_EXTRACT TO READ_:
● ● ●
So that's us. After lunch we went to the hotel, which was a really swank place and must have been built for a diplomat who was visiting or something-the vans were swept with a bomb detector before we could get into the parking lot. We were shown to our rooms (I was bunking down with Sylvia) so we could get cleaned up and settled in before putting our bikes together.

My bike, an aging Schwinn mountain bike that a friend had given me when she left Japan (and another friend had left it to her when he left), seemed in fine condition-I'd had a shop in Tokyo pack it up and send it to the airport a few days before the trip. It was interesting to see the Bikes Friday put together. Each one can fit in a large-size Samsonite suitcase. Sylvia put hers together herself in the room ("Nobody touches my baby!" she says) so I took a photo.

When all the bikes were together, we stored them in an empty room in the hotel and then trooped off to dinner.
● ● ●
_DATA SUPPLIED_:

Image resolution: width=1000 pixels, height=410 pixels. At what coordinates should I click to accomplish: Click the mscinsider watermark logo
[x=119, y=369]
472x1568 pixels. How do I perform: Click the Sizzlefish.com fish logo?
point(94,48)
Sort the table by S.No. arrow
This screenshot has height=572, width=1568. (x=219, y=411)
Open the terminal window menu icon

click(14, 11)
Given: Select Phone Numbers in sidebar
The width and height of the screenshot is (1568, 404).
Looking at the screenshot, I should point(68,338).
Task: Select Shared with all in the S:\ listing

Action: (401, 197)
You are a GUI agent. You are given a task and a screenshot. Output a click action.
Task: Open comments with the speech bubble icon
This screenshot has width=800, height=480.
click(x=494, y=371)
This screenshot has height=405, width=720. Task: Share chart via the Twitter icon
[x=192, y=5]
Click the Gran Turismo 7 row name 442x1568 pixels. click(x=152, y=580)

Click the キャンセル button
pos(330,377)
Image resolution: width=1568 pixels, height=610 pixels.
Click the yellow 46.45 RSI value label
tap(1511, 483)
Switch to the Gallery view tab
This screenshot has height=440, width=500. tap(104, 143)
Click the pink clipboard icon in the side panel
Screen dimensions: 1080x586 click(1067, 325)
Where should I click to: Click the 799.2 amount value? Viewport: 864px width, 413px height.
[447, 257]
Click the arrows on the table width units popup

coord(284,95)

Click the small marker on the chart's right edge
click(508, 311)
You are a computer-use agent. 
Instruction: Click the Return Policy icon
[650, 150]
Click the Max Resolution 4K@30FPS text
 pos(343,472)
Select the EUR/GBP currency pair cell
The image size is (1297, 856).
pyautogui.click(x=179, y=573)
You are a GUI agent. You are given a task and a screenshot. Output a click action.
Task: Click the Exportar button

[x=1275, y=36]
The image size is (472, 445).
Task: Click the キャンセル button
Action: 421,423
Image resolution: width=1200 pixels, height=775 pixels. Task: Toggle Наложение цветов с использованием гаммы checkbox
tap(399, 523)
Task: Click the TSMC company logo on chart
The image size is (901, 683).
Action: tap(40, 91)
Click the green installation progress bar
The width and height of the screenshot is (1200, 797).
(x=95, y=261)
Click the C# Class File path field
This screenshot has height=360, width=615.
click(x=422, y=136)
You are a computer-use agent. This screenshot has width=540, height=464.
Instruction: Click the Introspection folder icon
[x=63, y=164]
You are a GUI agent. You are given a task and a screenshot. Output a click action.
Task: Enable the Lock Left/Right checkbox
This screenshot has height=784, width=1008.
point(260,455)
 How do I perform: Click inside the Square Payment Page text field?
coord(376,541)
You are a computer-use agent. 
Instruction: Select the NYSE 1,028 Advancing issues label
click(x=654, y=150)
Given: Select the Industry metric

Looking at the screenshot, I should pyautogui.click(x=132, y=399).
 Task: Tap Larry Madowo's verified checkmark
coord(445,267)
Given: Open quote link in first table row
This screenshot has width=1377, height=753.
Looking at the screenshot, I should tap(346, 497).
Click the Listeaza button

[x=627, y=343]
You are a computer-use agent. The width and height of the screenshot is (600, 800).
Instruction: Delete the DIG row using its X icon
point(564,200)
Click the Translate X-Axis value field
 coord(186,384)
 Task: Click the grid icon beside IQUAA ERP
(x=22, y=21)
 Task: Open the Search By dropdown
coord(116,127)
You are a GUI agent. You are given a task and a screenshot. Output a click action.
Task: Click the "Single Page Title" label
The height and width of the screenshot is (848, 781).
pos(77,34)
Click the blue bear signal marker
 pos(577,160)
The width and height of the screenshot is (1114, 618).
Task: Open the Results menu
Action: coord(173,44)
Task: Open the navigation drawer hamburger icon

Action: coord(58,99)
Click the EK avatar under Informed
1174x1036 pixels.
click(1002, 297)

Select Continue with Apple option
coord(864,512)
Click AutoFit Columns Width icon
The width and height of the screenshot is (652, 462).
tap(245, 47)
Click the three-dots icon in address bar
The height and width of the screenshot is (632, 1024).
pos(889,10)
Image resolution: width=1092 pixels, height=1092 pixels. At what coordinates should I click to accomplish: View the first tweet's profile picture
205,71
● ● ●
_TASK ITEM_:
Write the next part of the bike trip account, starting right after the group heads off to dinner.

_ANSWER TO THIS TASK_:
So I had a few overriding concerns at this point. One was diseases. The Lonely Planet is quite severe about all the inoculations you're supposed to get before traveling to Southeast Asia--typhus, malaria, hepatitis, etc.--but somehow I had been unable to find a clinic in Japan to give me the shots I needed before I left. So throughout the trip I was super-paranoid about getting mosquito bites, and also about eating raw vegetables. I'd been to Malaysia and Singapore twice before and never gave inoculations a second thought, but all the other people on the trip were talking about all the different shots they'd gotten. Paul and Robyn had been to a doctor who'd given them a full course of inoculations, including even rabies shots! At the other end of the spectrum, Colin admitted that he never got any shots. Sylvia said she'd declined malaria meds because they made you vulnerable to the sun, and on a bike trip to the equator you were much more likely to get sun than to run into malarial mozzies. Other Paul and Charlie, who have been practically everywhere in the world by bike, said that they didn't want to take any chances, as Other Paul had once gotten dengue fever and it was horrible. (Other Paul later said, "I've been deathly ill in some of the most beautiful countries on Earth!" -maybe when he was talking about getting amoebic dysentery in Tibet. Those two had some amazing stories.)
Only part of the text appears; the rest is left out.